Possible Duplicate:
How to do unfolding RFC 822
Parsing e-mail-like headers (similar to RFC822)
I have some input data that is similar to e-mail data, in that long lines are wrapped to the next line. For example:
robot-useragent: ABCdatos BotLink/1.0.2 (test links)
robot-language: basic
robot-description: This robot is used to verify availability of the ABCdatos
directory entries (http://www.abcdatos.com), checking
HTTP HEAD. Robot runs twice a week. Under HTTP 5xx
error responses or unable to connect, it repeats
verification some hours later, verifiying if that was a
temporary situation.
The robot-description
field is "too long" for one line, and is wrapped to the next. For aid in parsing this data, I would like to come up with a RegEx that can be used with preg_replace()
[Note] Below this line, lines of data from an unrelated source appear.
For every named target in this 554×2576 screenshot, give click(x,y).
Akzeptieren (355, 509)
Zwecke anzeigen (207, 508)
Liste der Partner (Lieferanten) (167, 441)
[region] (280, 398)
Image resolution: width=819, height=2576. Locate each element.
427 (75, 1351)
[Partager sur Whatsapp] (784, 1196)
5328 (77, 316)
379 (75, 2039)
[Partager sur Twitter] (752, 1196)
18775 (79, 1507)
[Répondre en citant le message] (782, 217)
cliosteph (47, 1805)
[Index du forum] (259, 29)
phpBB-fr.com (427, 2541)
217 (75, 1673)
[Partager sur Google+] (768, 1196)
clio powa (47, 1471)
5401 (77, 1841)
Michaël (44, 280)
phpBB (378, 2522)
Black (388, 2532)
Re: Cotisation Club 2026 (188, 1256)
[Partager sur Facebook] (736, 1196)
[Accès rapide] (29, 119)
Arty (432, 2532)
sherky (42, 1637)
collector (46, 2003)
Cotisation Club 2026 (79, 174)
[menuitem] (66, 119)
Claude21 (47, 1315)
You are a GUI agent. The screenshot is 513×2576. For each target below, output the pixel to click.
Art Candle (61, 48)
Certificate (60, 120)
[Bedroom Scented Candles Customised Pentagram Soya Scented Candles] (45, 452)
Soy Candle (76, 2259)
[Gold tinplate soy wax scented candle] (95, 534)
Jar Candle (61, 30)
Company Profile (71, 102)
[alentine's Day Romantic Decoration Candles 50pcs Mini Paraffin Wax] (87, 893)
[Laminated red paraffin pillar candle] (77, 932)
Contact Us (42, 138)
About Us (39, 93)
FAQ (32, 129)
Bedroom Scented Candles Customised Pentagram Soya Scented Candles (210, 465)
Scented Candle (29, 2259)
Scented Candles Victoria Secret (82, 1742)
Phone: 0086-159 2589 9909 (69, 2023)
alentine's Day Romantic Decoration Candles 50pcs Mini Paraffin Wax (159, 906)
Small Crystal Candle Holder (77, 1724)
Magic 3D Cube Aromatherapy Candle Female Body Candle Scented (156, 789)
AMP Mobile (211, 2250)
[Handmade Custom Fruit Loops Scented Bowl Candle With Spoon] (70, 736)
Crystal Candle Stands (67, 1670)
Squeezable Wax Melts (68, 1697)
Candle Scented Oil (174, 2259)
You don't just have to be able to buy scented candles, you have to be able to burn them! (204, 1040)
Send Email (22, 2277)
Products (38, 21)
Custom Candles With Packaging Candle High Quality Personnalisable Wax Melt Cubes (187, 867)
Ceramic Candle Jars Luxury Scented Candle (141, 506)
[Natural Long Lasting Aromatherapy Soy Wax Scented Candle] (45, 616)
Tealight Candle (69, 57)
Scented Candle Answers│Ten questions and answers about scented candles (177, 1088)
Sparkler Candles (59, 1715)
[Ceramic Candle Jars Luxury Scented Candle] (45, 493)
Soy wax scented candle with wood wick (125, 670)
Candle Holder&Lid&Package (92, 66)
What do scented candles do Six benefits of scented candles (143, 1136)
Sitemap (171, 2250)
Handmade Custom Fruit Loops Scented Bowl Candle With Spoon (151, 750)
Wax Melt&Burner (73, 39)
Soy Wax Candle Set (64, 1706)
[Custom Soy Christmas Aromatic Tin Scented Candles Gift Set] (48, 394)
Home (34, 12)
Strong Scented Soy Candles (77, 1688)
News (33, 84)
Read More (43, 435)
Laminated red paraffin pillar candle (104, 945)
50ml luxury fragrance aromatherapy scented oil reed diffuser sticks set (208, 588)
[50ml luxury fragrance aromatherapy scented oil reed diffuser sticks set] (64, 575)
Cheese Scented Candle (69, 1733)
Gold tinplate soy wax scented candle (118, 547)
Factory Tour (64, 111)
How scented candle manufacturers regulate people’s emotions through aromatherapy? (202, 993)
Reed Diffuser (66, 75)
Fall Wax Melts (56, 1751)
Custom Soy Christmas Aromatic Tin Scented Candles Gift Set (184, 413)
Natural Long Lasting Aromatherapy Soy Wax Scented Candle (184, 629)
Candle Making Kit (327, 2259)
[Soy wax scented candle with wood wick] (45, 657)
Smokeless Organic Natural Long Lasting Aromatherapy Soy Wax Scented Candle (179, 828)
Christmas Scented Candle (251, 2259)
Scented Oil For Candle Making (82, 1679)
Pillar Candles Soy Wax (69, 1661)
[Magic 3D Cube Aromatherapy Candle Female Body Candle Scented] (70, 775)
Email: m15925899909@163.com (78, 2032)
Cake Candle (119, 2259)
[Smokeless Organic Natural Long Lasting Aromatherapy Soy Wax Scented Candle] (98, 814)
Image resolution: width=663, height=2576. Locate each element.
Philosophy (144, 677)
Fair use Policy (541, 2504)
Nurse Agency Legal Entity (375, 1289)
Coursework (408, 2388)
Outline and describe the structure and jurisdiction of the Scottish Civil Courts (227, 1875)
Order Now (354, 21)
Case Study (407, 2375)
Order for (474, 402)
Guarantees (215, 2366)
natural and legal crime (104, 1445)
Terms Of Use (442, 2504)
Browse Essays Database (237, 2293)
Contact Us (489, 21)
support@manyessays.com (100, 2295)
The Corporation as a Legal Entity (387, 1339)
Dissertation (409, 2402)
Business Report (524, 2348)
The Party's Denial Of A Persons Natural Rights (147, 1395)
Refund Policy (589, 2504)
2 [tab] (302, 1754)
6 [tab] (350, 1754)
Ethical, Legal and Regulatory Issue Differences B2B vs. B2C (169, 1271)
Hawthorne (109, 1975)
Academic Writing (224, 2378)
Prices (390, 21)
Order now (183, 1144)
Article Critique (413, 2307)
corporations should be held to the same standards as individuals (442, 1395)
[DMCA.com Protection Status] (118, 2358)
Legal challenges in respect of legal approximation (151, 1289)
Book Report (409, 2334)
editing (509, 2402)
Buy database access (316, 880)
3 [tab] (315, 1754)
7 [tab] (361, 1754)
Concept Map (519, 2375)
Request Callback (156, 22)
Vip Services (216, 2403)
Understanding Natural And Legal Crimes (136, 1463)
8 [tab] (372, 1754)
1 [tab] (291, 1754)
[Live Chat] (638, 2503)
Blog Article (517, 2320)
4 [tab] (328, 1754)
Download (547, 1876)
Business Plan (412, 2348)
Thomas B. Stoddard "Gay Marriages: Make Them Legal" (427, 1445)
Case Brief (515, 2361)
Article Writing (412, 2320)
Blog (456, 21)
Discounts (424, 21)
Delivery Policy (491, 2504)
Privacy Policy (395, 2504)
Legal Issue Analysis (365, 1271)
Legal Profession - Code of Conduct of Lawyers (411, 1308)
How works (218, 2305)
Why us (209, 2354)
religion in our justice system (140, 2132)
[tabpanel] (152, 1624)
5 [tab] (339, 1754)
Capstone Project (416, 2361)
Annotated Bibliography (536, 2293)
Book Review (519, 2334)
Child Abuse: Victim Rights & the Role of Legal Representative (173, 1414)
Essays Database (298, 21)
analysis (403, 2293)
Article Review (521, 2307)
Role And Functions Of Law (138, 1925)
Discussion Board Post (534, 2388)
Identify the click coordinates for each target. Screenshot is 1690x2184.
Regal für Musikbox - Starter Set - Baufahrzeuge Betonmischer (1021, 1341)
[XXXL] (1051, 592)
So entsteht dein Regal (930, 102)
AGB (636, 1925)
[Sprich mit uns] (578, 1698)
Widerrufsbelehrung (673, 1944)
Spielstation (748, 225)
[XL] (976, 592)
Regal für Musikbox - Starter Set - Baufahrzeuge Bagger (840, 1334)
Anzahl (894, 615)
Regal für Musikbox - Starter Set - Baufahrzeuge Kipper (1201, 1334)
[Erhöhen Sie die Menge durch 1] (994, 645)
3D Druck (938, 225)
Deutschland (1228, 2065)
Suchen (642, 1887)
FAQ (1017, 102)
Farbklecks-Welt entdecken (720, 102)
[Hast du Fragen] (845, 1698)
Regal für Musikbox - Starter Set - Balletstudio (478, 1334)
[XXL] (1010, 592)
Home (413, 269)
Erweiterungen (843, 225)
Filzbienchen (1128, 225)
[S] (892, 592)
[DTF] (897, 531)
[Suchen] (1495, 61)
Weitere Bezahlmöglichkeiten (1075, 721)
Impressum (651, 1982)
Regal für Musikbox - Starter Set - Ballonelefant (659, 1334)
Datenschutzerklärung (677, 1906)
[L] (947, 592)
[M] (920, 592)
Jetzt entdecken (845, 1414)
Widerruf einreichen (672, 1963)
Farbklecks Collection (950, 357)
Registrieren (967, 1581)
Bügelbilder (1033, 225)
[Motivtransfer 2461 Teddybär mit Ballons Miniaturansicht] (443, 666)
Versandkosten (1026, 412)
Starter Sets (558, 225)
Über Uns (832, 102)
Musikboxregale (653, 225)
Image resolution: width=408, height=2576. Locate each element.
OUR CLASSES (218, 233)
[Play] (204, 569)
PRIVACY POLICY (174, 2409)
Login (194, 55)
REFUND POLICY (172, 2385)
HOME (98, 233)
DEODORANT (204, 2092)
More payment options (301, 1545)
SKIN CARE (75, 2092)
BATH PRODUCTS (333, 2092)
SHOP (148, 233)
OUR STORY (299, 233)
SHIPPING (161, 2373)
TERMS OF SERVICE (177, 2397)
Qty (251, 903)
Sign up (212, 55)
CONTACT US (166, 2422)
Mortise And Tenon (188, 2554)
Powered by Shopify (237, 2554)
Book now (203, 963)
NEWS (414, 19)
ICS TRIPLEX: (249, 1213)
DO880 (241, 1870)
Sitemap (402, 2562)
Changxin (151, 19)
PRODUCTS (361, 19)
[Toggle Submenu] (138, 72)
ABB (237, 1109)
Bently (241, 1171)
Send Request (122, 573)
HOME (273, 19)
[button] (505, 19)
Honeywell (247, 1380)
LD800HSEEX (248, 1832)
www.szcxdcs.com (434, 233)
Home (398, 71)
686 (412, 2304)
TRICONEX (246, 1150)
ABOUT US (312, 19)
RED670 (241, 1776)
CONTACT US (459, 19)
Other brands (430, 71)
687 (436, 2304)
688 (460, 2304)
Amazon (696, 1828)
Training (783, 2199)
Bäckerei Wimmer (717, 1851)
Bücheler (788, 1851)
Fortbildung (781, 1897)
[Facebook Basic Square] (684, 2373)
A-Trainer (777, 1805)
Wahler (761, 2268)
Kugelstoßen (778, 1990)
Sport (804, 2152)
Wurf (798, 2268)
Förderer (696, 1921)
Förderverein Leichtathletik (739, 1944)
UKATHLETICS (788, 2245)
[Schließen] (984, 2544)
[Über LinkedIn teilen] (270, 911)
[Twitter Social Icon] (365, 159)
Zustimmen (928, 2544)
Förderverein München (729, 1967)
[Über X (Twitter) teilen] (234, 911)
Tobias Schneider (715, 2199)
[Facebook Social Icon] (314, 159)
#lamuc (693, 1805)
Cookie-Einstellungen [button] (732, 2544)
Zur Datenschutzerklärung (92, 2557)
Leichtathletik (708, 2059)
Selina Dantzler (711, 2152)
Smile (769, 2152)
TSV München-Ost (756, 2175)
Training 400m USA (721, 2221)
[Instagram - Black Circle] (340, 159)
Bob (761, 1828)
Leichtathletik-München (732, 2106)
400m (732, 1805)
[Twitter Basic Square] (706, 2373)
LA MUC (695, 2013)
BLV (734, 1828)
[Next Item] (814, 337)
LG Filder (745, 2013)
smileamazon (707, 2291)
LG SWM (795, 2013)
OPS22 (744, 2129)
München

to replace with the following conditions:
- New line characters followed by whitespace
- Not replacing new line characters followed by additional new line characters
Example output:
robot-description: This robot is used to verify availability of the ABCdatos directory entries (http://www.abcdatos.com), checking HTTP HEAD. Robot runs twice a week. Under HTTP 5xx error responses or unable to connect, it repeats verification some hours later, verifiying if that was a temporary situation.
I am new to RegEx. How can I build such an expression? If you choose to answer, please include a brief explanation of the components in the expression. I'd really like to learn how to do these.
I've started with this: \n([^\S])*
It is close. http://codepad.org/iMObpgFX
Maybe you could try:
(\r|\n)\s+
Try it!